Extract provided –
start
Designing and understanding a data model is all about understanding the concepts and the options you have in your use case and what is the best use case for each design option you have, in this article we will go through the normalization types and understand how to implement each option and pros and cons of each type.
What we will cover
- What is normalization
- Some anomalies of manipulations
- What is 1NF
- What is 2NF
- What is 3NF
- What is Boyce-Codd
- What is 4NF
- Pros. and Cons. of normalization
What is Normalization?
Let’s start by defining what is normalization, Normalization is a process of making analysis, modifications , and enhancements for our relational schema using its primary keys and Foreign Keys to achieve the following:
- Reduce redundant groups and make redundancy few as possible.
- Make Data modification more efficient with no problems or errors (anomalies).
We can consider normalization as purification or filtering of our schema.
Primary Key is a single column value used to uniquely identify a specific record in the database. -row unique identifier
Foreign Key points to the primary key of another table Thus, we can connect the tables with each other.
What is Anomalies?
Anomalies are the problems that occur in the update, delete and insert operations in poorly designed or unnormalized data when all data stored in one table (Flat file).
Example of Anomalies:
courseNo | Tutor | Lab | lab_size |
300 | Ahmed | C3 | 150 |
301 | John | A1 | 210 |
302 | Kamal | C3 | 150 |
insert anomaly What if we built a new lab(e.g. lab A4), but it’s not assigned to any courses or Tutors yet so we won’t be able to insert it to our table because (lab) comes with (course) and (Tutor) because it doesn’t have separated table.
Delete anomaly What if we need to delete (courseNo:300) that means we will delete the details of (lab:C3) also and that’s not what we want.
Update anomaly What if we improved (Lab:C3) and now it (size:250), to update it we will have to update all other columns where (Lab:C3)
end
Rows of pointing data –
start
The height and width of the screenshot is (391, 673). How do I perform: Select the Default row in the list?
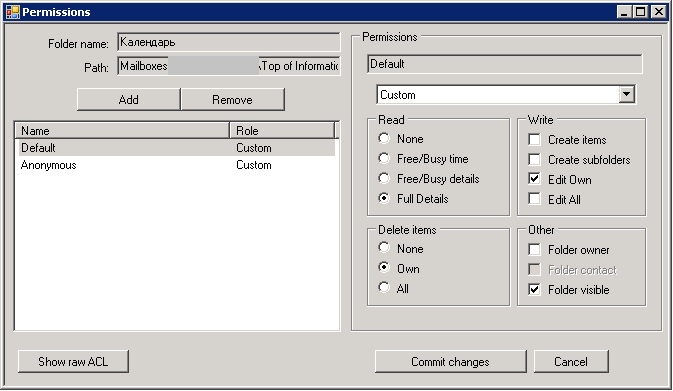coord(176,148)
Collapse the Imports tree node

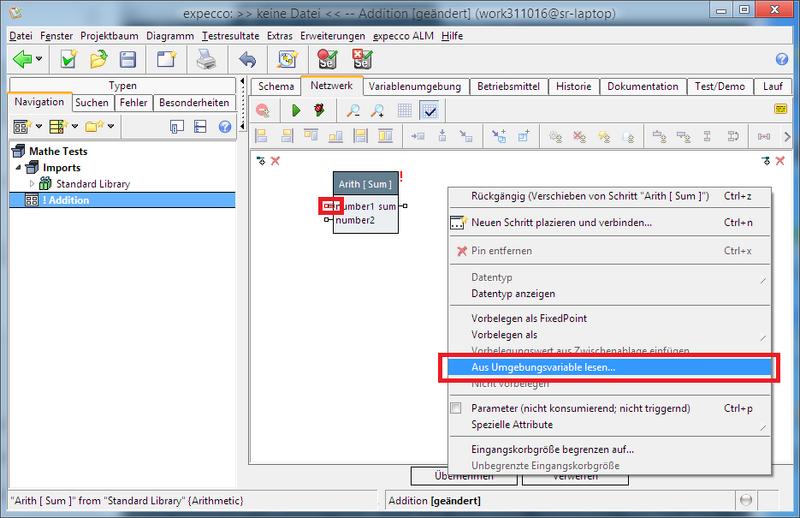(17, 168)

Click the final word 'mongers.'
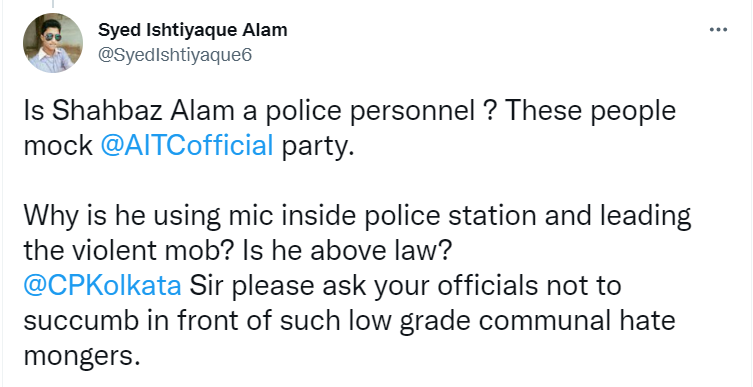click(82, 357)
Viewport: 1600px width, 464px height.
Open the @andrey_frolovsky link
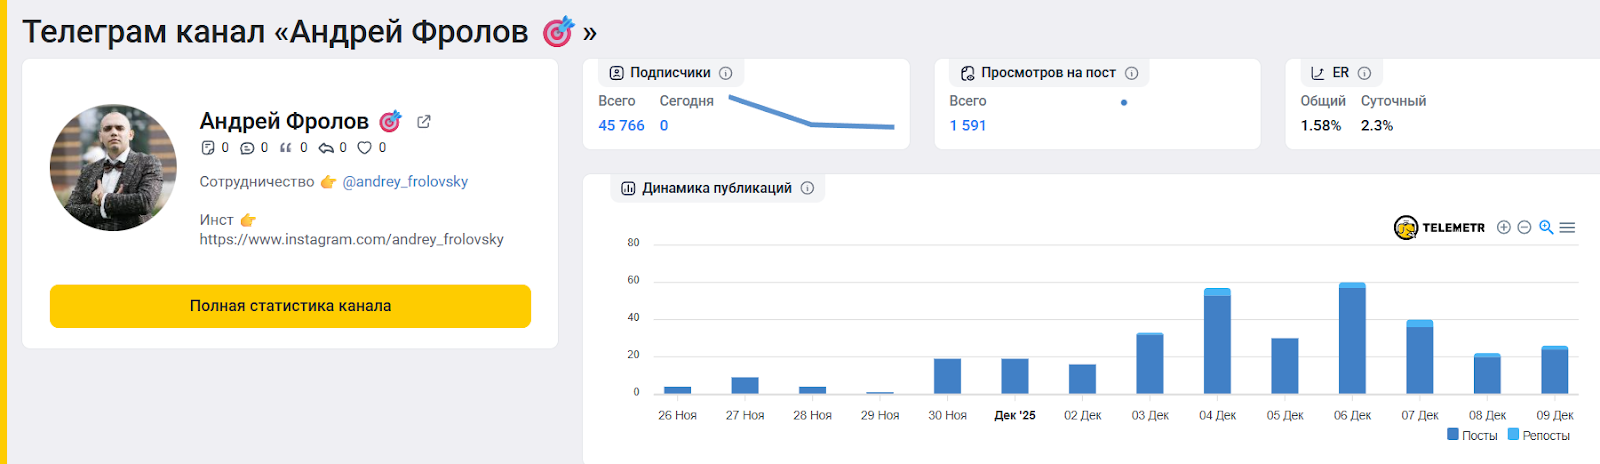point(405,182)
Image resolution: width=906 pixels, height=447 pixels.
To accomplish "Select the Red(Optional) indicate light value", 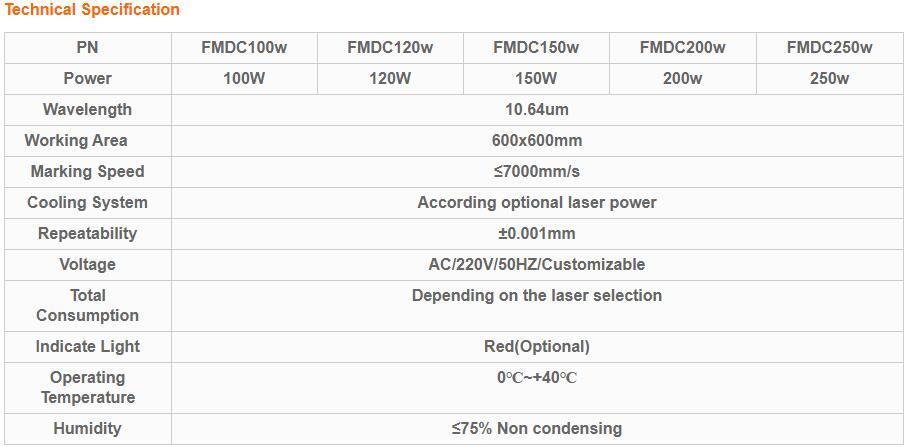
end
Actions to take –
1) From the normalization article, return the passage from "Primary Key is" up to and including "table (Flat file).", word for word.
2) According to the normalization article, what does a Foreign Key point to?
3) Extend the normalization article, picking up right after its final sentence.

Answers to the exercise –
1)
Primary Key is a single column value used to uniquely identify a specific record in the database. -row unique identifier
Foreign Key points to the primary key of another table Thus, we can connect the tables with each other.
What is Anomalies?
Anomalies are the problems that occur in the update, delete and insert operations in poorly designed or unnormalized data when all data stored in one table (Flat file).

2) The primary key of another table.

3)
In Simple words we can say anomaly is when you have one table which has multiple related informations, and you cannot do any kind of operation on a single information.
The normalization process takes our relational schema throw a series or pipeline of tests to make sure that’s it satisfy a certain normal form, this process proceeds in a top-down manner by evaluating our relational schema against the criteria of normal forms.
Functional dependency: when we say column1 is identified by column2 (column 2 is a primary key), then column1 functionally dependent on column2, can be represented graphically as (column2 —> column1).
example: (customerID) —> {name,salary}
- name and salary are identified by customerID and functionally dependent on it.
- custIomerID determines name and salary.
1. First Normal Form (1NF)
First Normal Form is the first step towards a full normalization of your data, to apply 1NF you shouldn’t have the following in your data:
- Multi-valued attributes
- Nested relations.
- Composite attributes.
Finally, the attribute must include only atomic values (each cell is single-valued; there are not repeating groups or arrays), let’s now check each type of attributes to understand how to handle it
1.1 Multi-valued attributes
Multi-valued attributes is when you have attribute that has a set of multiple values for a specific entity. For example, phone number, employee can has 2 or more phone numbers.
Example:
This table has department and all of its locations in one cell
dept_name | dept_no | dept_location |
Administration | 3 | {cairo , alexandria , aswan} |
Financial | 2 | {cairo} |
if we look at (dept_location) where (dept_no =3), we will found that there are 3 locations at one cell (row) which violates 1NF, to achieve 1NF we have to normalize it.
Solution:
we separate this group record into many records to have only one value.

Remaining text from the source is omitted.